> _PROBLEM_:
Please extract the data below verbatim: begin at its first line and stop after the line that contains "(x=985, y=351)", including that line.

— begin —

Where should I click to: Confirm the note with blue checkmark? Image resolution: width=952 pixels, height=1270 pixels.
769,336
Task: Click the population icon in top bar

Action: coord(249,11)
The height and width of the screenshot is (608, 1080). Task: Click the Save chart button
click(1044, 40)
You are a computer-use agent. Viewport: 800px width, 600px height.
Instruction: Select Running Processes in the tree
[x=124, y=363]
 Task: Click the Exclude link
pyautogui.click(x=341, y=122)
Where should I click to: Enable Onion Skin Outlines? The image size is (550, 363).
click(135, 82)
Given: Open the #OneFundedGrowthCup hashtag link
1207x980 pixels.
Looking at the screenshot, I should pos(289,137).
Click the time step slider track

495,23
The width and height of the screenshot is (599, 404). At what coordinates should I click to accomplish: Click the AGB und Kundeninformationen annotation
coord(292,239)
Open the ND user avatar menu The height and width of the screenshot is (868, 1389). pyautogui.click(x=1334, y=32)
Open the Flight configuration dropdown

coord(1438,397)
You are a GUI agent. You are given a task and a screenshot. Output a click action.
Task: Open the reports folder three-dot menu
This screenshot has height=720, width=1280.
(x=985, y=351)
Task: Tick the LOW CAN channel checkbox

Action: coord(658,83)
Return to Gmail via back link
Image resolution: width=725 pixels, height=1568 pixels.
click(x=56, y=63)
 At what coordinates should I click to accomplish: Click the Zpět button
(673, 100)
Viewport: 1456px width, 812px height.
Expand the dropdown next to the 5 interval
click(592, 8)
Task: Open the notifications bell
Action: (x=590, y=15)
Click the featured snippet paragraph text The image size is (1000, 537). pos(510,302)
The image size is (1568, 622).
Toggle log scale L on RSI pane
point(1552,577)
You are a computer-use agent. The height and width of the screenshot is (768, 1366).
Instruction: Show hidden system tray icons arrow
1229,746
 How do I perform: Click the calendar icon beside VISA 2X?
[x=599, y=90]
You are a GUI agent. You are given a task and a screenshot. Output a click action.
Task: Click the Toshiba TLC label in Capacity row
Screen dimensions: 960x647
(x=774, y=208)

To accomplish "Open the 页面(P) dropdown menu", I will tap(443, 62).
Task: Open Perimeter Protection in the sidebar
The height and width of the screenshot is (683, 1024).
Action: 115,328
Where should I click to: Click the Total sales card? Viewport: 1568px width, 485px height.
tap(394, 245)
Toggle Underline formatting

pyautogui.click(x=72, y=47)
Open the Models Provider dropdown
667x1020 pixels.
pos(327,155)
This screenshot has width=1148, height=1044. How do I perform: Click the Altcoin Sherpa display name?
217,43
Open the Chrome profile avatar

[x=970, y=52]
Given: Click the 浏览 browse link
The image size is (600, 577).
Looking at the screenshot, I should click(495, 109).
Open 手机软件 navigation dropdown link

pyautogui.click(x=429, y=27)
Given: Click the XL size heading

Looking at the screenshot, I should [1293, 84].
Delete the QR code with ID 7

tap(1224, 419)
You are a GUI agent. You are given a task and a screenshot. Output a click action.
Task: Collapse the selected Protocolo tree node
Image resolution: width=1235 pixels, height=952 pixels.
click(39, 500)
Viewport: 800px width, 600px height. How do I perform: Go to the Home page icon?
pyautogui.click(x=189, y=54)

— end —

> _WRITTEN RESPONSE_:
Where should I click to: Confirm the note with blue checkmark? Image resolution: width=952 pixels, height=1270 pixels.
769,336
Task: Click the population icon in top bar

Action: coord(249,11)
The height and width of the screenshot is (608, 1080). Task: Click the Save chart button
click(1044, 40)
You are a computer-use agent. Viewport: 800px width, 600px height.
Instruction: Select Running Processes in the tree
[x=124, y=363]
 Task: Click the Exclude link
pyautogui.click(x=341, y=122)
Where should I click to: Enable Onion Skin Outlines? The image size is (550, 363).
click(135, 82)
Given: Open the #OneFundedGrowthCup hashtag link
1207x980 pixels.
Looking at the screenshot, I should pos(289,137).
Click the time step slider track

495,23
The width and height of the screenshot is (599, 404). At what coordinates should I click to accomplish: Click the AGB und Kundeninformationen annotation
coord(292,239)
Open the ND user avatar menu The height and width of the screenshot is (868, 1389). pyautogui.click(x=1334, y=32)
Open the Flight configuration dropdown

coord(1438,397)
You are a GUI agent. You are given a task and a screenshot. Output a click action.
Task: Open the reports folder three-dot menu
This screenshot has height=720, width=1280.
(x=985, y=351)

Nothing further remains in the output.